In the introduction to Unseen Rain: the quatrains of Rumi (John Moyne and Coleman Barks 1986) there is a passage that I think aptly describes the work in this exhibition:
But most (of the poems of Rumi)... put vast space where you thought you were standing. Like grief, they flip normal, rational perspective to sudden mystery and clarity. And like short poems from other lineages, they require a lot of emptiness, room to wander, sky, the inward space of patience and longing. They are small doors that somehow are the region they open into.
Rumi's poems (how one would love to be able to read them in the original!) are full of earthy sentiment and humour. Like these lines from One: fragments...Ecstasies translated by Daniel Liebert 1981):
The madmen have seen
The moon in the window;
They are running to the roof
In many ways Valamanesh's art is similarly beyond intellect, or intellectual explanation. They are elemental; each one a small (sometimes not so small) poem. As a body, his work accumulates, just as the poems of a great poet do. For those of us who have followed Valamanesh's work each exhibition is a bit like viewing instalments of an epic poem.

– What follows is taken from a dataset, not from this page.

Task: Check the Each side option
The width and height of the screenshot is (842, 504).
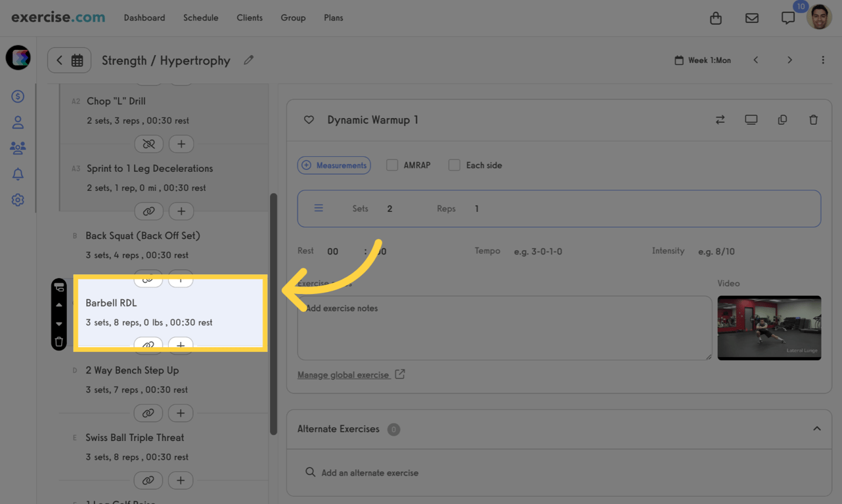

To me this exhibition starts at the piece furthest from the gallery entrance. In You will become earth we see a large digital print of a burial ground in Iran (a vast arena awaiting the not-yet-dead). In front of this 'found' image Valamanesh has placed his own mementos made from local earth. It's a good starting point for the journey that is this exhibition.
In this journey we pass a suitcase containing burning memories; bronze figures cast from words taken from Persian poems; exquisite images made from flower petals and shells; a negative image of a positive photograph where the shadowy figures of the artist and his partner gaze out as if from the other side; arrangements of sticks that might or might not be cast, might or might not be real; and a ladder which, as we climb, becomes more and more like air, until there is nothing. To attempt to reach for the stars is a sad illusion. At the top there is nothing, at least not for us. We start off solid, like rock, but as we climb, we begin to realise the fragility, the transparency, of the struggle. This could be about ageing. It could be about ambition. To me the ladder is the final image, the other extremity of the burial ground, where the eye is led to an infinity as vast and meaningless as the seemingly depthless space of the burial holes.
This is not to say that there are no quibbles. While every piece in this exhibition is faultless, I felt that not everything connected. I wondered what the relationship was between pieces like Swarm (the swirling patterns seemed both natural and impossibly perfect, like some unwritten law of nature) and more robust pieces like Converge. Maybe I am seeking connections where there are none. Treat them as poems Ian. After all, this is not a film.